** Start **

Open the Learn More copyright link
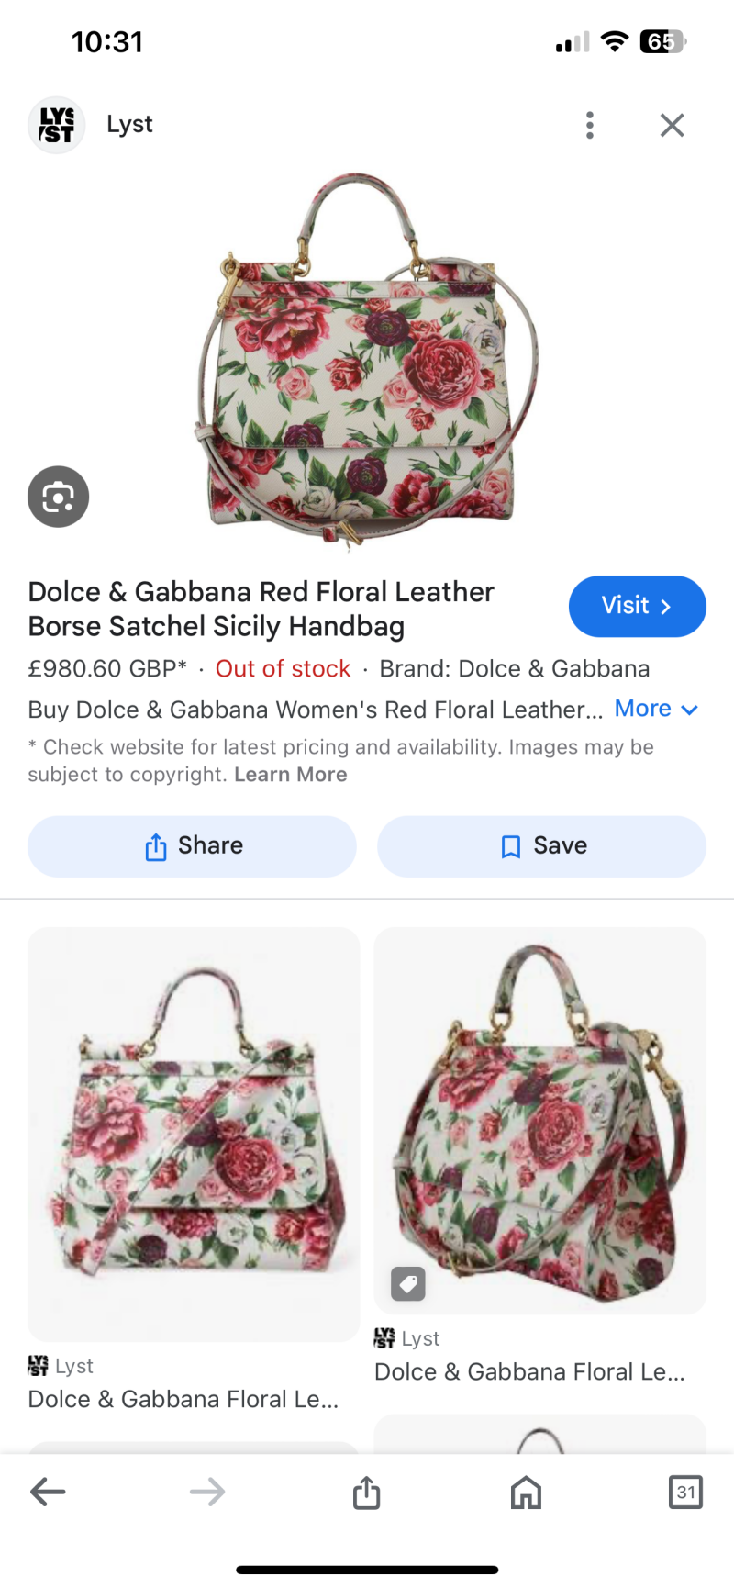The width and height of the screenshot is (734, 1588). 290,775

** End **
** Start **

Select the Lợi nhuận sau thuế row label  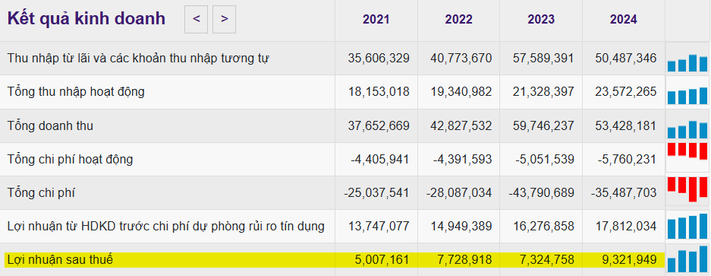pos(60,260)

** End **
** Start **

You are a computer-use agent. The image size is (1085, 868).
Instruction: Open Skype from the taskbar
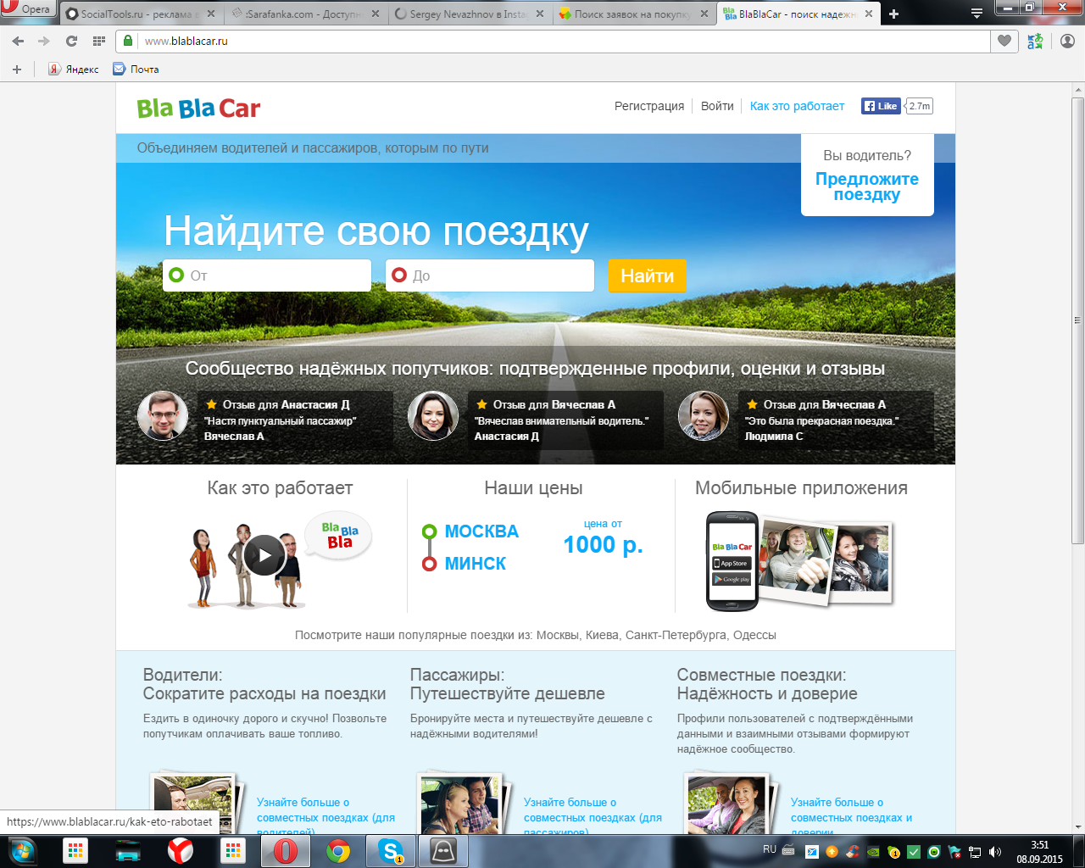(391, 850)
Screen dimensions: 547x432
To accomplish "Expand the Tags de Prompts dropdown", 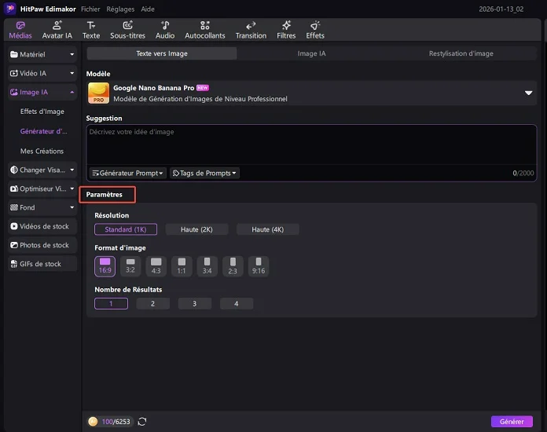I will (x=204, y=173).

** End **

- Aim: Count the lines in the records above that contain the word "Open", and reply with only that number.

- Solved exercise: 2